» Data shown
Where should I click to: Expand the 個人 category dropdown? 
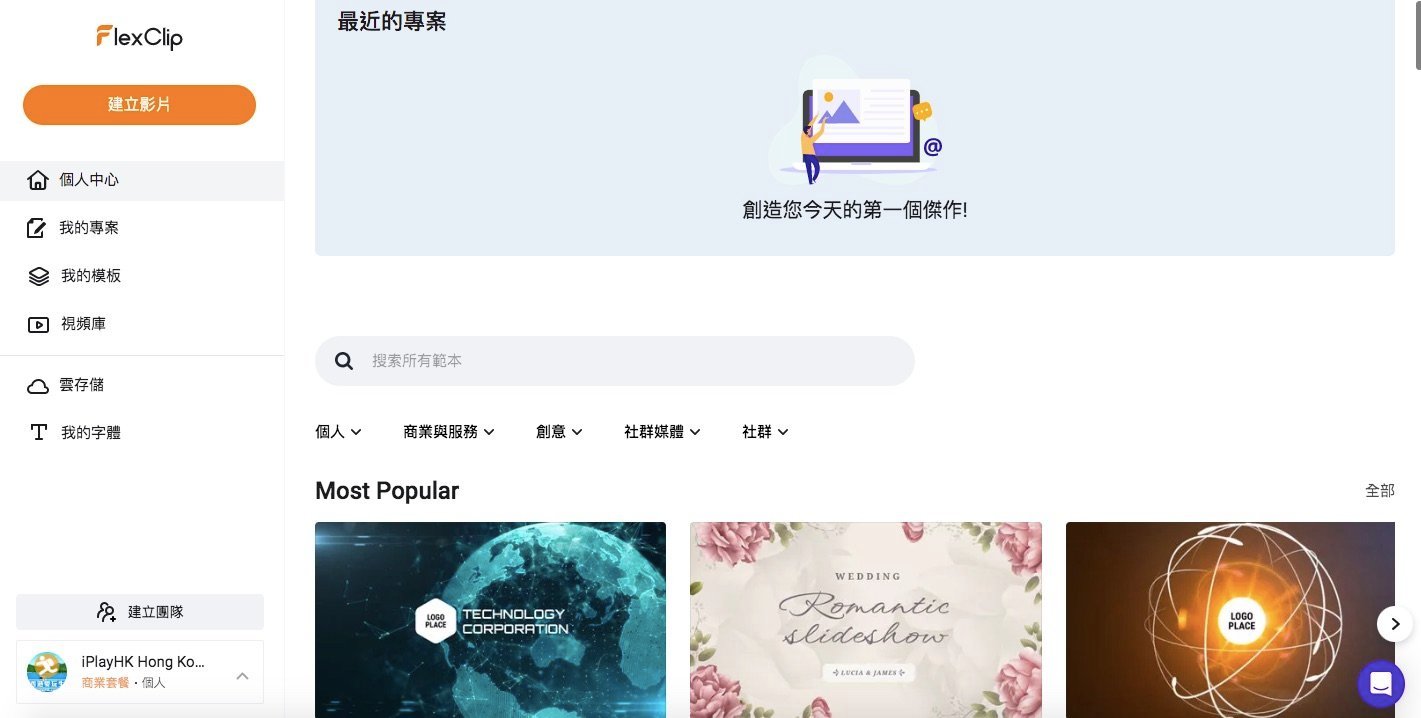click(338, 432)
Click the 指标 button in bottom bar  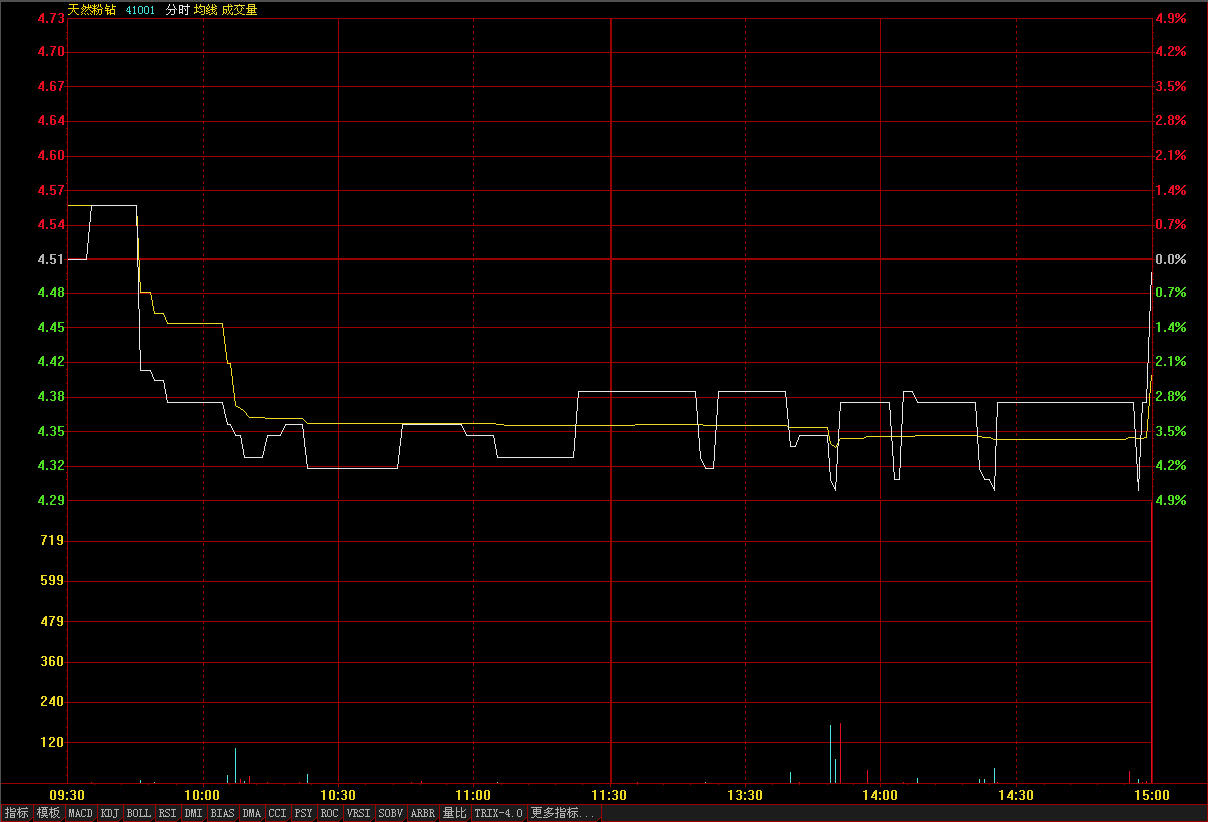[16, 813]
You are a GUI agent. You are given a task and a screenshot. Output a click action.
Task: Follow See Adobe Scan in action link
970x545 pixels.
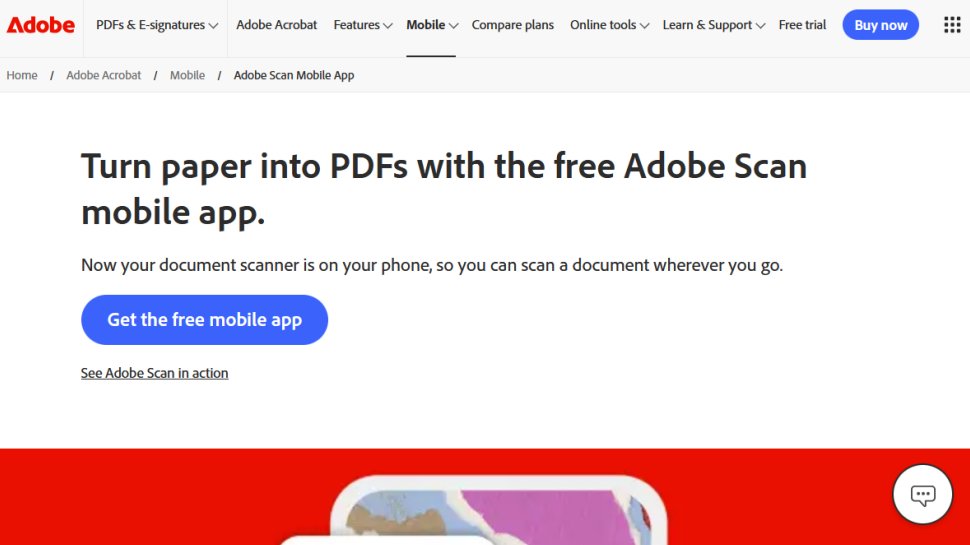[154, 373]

--

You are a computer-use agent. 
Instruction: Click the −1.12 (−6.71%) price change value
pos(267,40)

...

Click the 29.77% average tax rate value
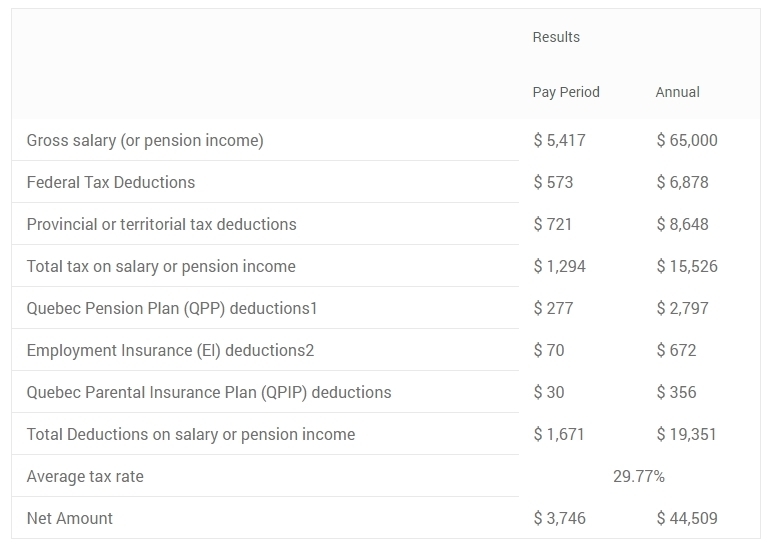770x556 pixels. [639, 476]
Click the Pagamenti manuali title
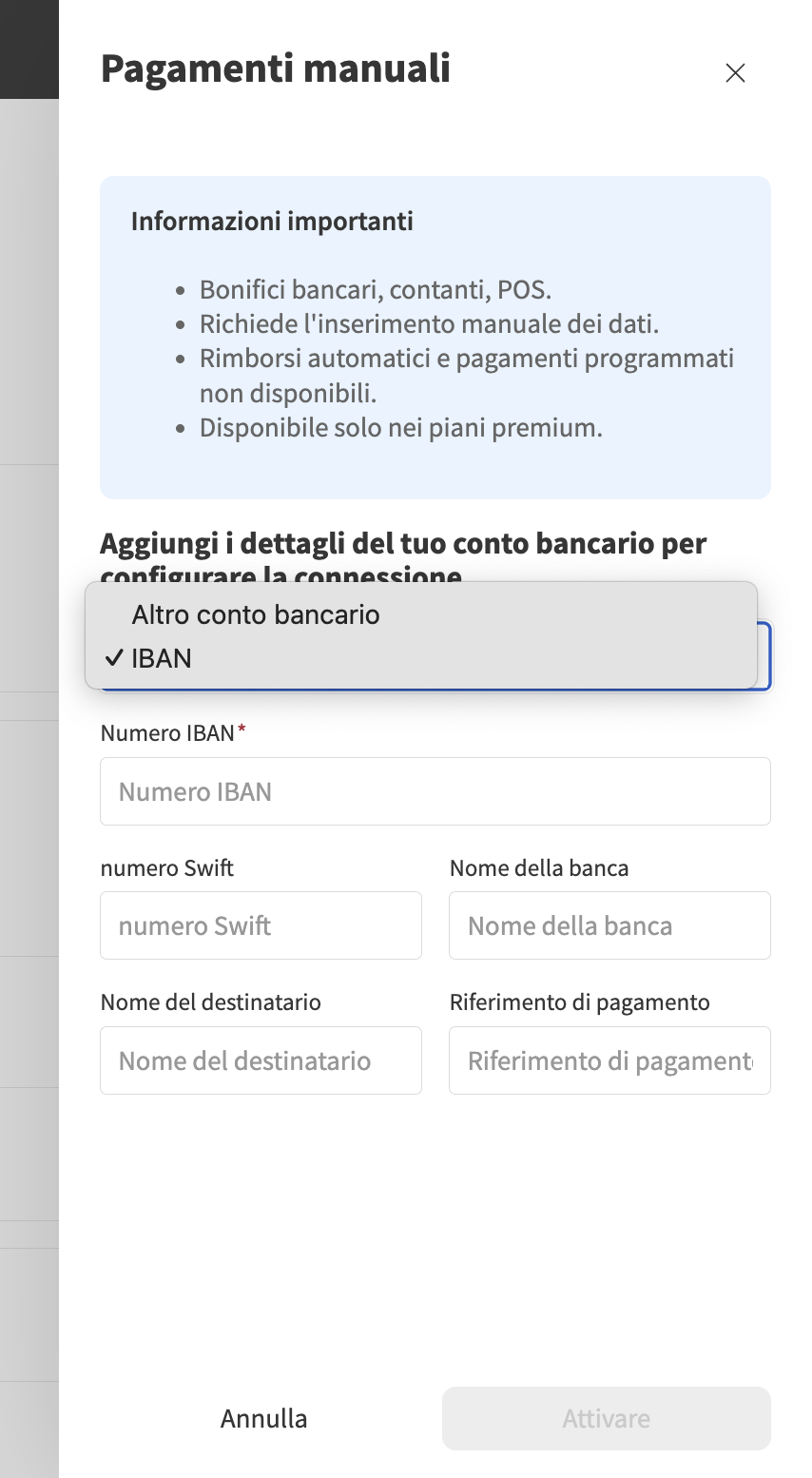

» Task description
Search the data above for lines holding "action" and copy each of them.

» Answer to this task
You are a GUI agent. You are given a task and a screenshot. Output a click action.
Task: Follow See Adobe Scan in action link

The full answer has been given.